Telefonica partnered with Nokia to deploy the vendor’s evolved Service Operation Centre (eSOC) platform in the UK, a move designed to improve customer experience and enable real-time monitoring services for 32 million subscribers across its network.
In a press briefing in London, Brendan O’Reilly, CTO at Telefonica O2 UK (pictured, left), said the eSOC move is another step on its “customer-centricity journey” and will allow the company to make customer-led decisions, rather than its previous engineering-led approach.
It will also focus on providing enhanced, tailored services to individual customers, he said.
Telefonica and Nokia explained in a statement the eSOC platform provides a flexible way to interface with O2 UK’ s systems and data sources, while allowing the operator to monitor customer experiences and take recommended actions based on measured trends.
Nokia has integrated a range of automation techniques into the eSOC, which incorporate artificial intelligence and machine learning insights, allowing its operator partners to optimise their operations.
The vendor will provide support to Telefonica from its SOC Office Consultancy on the re-engineering process required, with the service set to go live in Q4. New use cases will be added to the platform over the next 18 months.
Telefonica and Nokia’s partnership is the first of its kind for the SOC platform, but O’Reilly said Telefonica has rolled out the programme in Germany, Chile and Argentina with different vendor partners.
He added SOCs will allow the company to connect many systems and tools, such as Self Organising Networks (SON), to “allow us to make real-time decisions on our network”.
The 32 million subscriber figure provided by Telefonica includes UK MVNO customers running on its network, such as Sky Mobile.
During the briefing, Tim Smith, VP of Nokia Software Europe (pictured middle), provided a broader update on the vendor’s software solutions.
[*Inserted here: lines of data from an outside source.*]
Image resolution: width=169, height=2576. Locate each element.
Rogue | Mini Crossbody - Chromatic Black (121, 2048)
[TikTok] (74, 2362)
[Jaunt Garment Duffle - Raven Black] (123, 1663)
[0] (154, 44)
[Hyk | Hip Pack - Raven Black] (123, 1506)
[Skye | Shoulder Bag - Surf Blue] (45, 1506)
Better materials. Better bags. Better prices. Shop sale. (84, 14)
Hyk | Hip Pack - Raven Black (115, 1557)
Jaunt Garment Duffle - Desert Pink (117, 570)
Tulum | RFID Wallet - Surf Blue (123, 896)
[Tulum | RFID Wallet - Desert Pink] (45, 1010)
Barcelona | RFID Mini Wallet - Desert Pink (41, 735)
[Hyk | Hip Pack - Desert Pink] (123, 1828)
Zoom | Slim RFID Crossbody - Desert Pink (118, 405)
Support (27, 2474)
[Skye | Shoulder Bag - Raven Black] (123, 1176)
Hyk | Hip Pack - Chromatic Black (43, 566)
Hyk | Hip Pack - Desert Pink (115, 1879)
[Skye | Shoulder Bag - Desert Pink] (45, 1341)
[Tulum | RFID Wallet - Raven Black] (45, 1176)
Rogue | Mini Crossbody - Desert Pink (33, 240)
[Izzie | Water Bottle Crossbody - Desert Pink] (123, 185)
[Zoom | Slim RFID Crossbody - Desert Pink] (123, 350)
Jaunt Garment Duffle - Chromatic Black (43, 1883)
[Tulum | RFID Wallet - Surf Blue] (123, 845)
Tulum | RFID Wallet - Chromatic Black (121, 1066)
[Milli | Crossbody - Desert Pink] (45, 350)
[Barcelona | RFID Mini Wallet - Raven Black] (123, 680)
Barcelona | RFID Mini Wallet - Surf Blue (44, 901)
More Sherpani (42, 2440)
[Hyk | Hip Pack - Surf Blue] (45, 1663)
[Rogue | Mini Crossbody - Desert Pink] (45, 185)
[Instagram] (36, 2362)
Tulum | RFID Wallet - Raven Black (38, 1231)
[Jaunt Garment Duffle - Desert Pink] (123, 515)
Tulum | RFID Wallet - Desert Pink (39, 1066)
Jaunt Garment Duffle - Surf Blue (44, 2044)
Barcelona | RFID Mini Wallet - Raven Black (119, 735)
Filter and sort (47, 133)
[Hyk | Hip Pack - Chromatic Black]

He said Nokia can help operators like Telefonica pounce on the advantages offered by 5G and bring services to market more quickly.
He argued that, today, with most operator services hard-coded across BSS, OSS and the network layer, it can take up to 14 months to launch a new service.
“If it takes you that long to launch a new service, how can you take advantage of all the digital opportunities 5G enables…You need to get to a very rapid release cycle to really exploit 5G. If you could do that in days or weeks, you can gain market share and increase profit.”
O’Reilly said the flexibility offered by SOC was another reason why the platform would be “vitally important” for the operator.
“By getting a launch timeline for new services down to days, the number of services we can offer our customers grows.”
“5G brings a huge amount of opportunities, and service isn’t going to be traditional as we know it today. Today, it is service from a tablet or a phone. In the future it can be cars and connected devices and the service we provide becomes more important, where some part of the human element is taken away.”
The partnership was announced less than a week after rival Ericsson revealed it booked a SEK6.1 billion ($680 million) charge in Q4 2018, related to its ailing BSS business.